A retro military style watch with an in-house movement and modest price.

Back in June, Ulysse Nardin introduced the Marine Torpilleur, a streamlined and more affordable take on its classic Marine Chronometer. And now ahead of SIHH 2018, the Le Locle watchmaker famous for being a supplier of navy deck chronometers has unveiled a military-inspired variant of the Torpilleur, named after a small torpedo boat.

A blend of military watch elements rather than an out and out remake, the new Torpilleur has a stainless steel case that’s been bulked up to 44mm, making it 2mm larger than the civvy Torpilleur. More unusually, it’s sandblasted to a matte, grained finish – a detail that suits the military look but one often overlooked on military-style watches. And the case is also matched with an onion-shaped crown that’s more familiar on military aviation watches but passable.

Despite the modern proportions, the look remains vintage-inspired, in both guises. The first is a a cream-coloured dial with luminous Arabic numerals, while the second is a striking black with burnt orange numerals. Both versions have clean, functional dials, with neither power reserve display or date.

A red number on the small seconds at six o’clock indicates the timepiece’s serial number within the limited edition run of 300, and below that “C.W.”, short for “chronometer watch” and somewhat clumsy looking.

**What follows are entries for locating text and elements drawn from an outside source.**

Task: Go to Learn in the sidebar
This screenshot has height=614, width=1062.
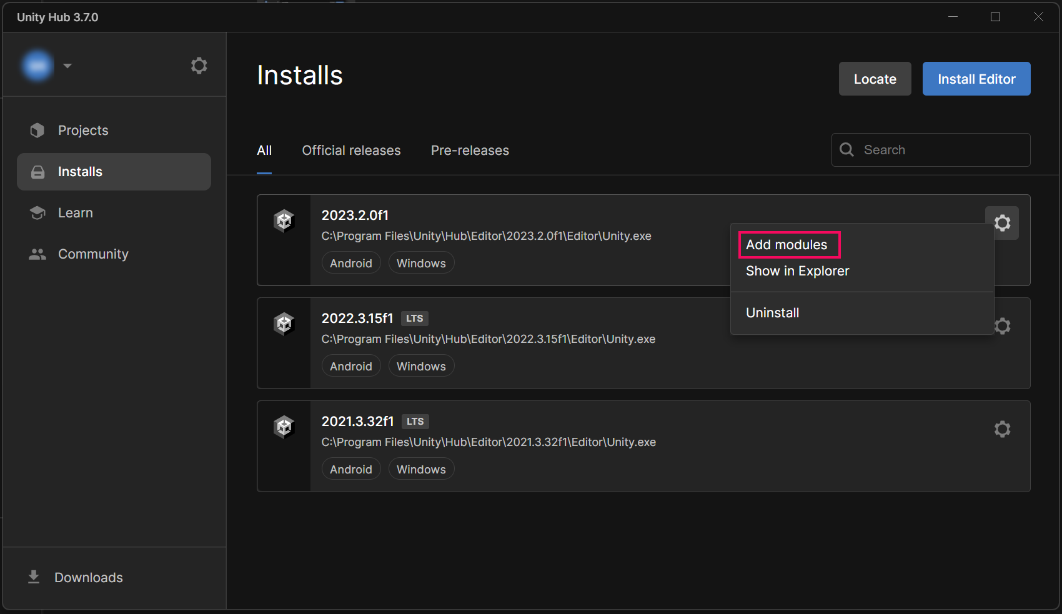Action: (x=75, y=213)
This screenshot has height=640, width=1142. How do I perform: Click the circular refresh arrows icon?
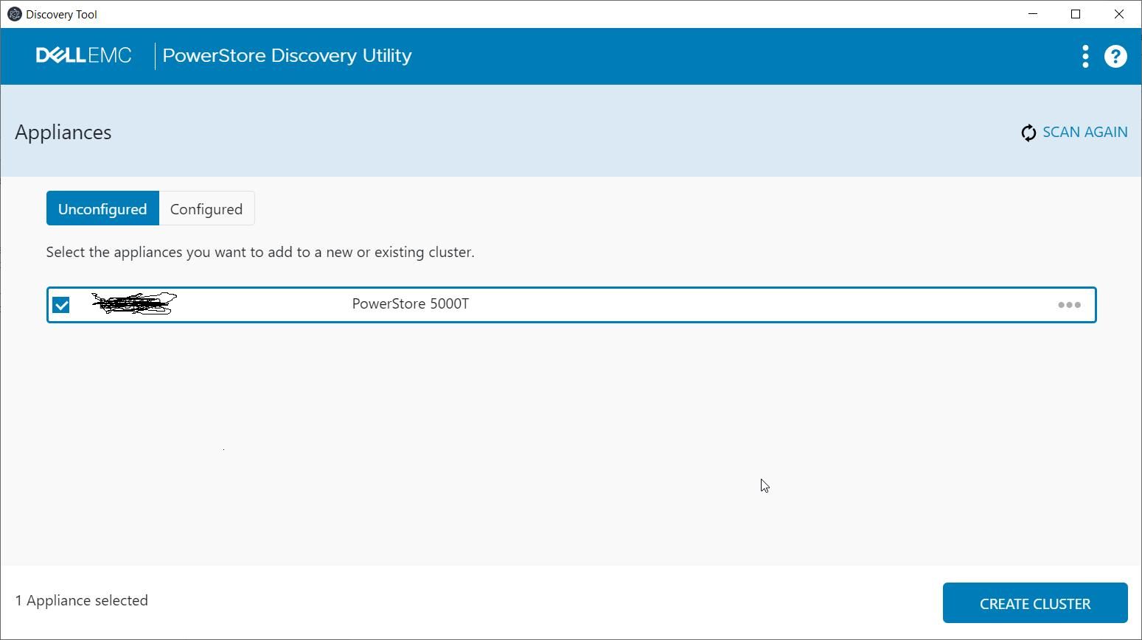1028,133
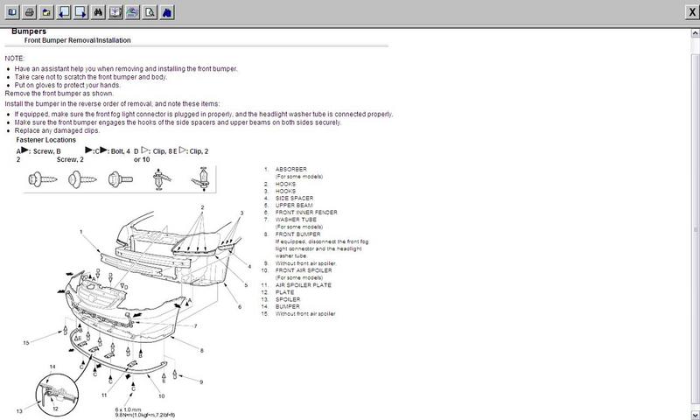Click the folder up-level icon

(x=46, y=12)
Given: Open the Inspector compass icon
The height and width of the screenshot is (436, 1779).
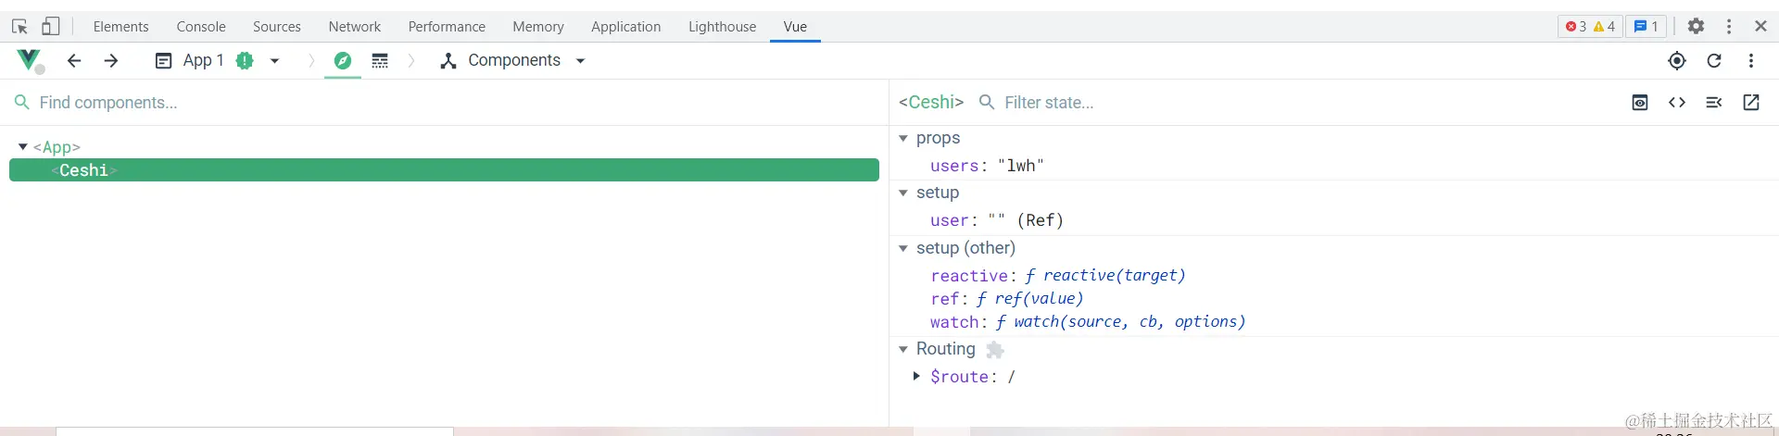Looking at the screenshot, I should (x=343, y=61).
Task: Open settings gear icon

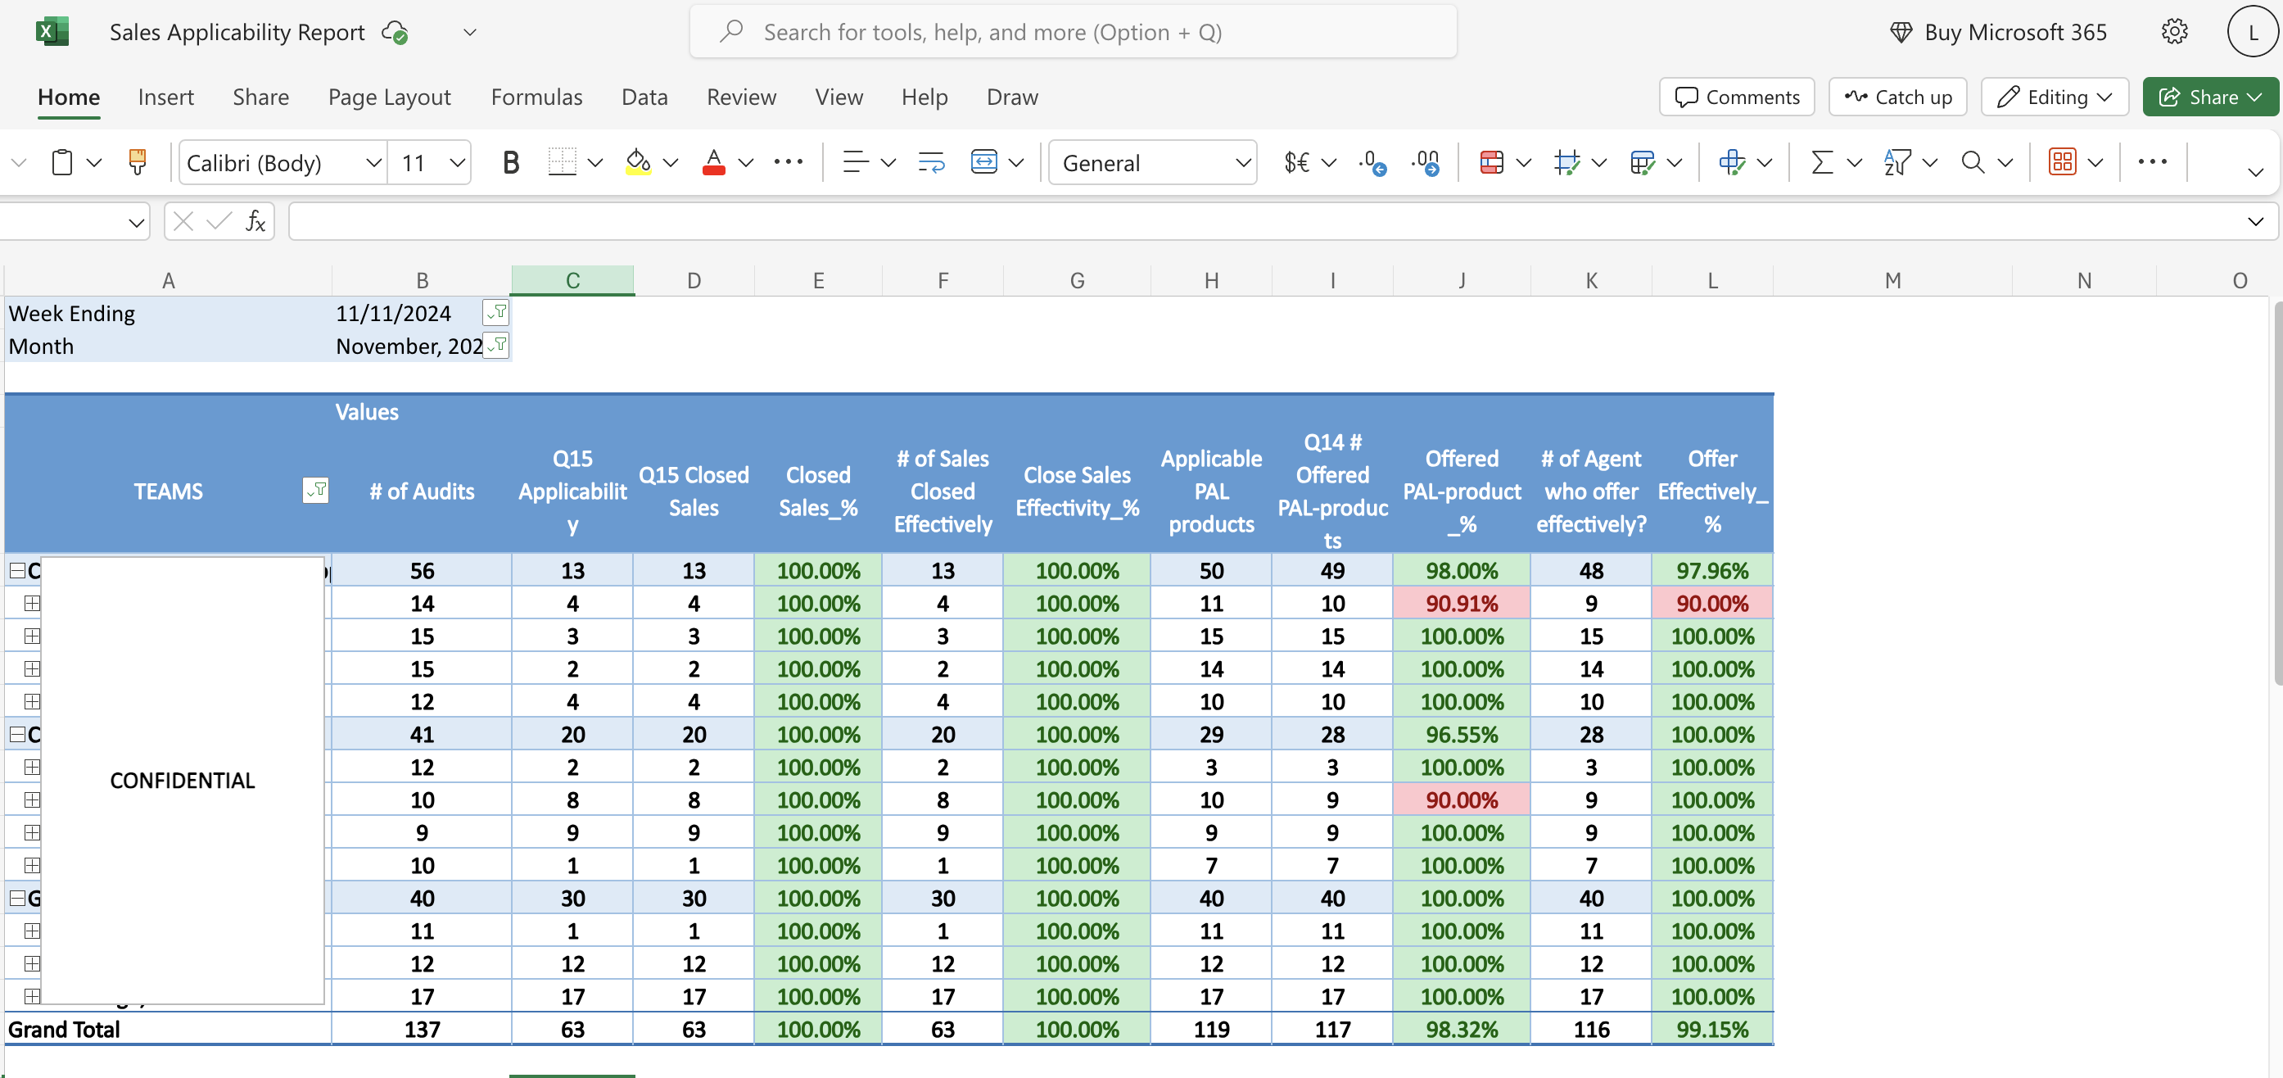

The Marine Torpilleur Military is technically identical to the civvy sibling, with the same sized case and the in-house UN-118 movement, which features a silicon hairspring as well as escape wheel and lever made of diamond-coated silicon.

Price and Availability

The Marine Torpilleur Military is a limited edition of 300 pieces total in both colours and is priced at SFr7900, or about US$7940.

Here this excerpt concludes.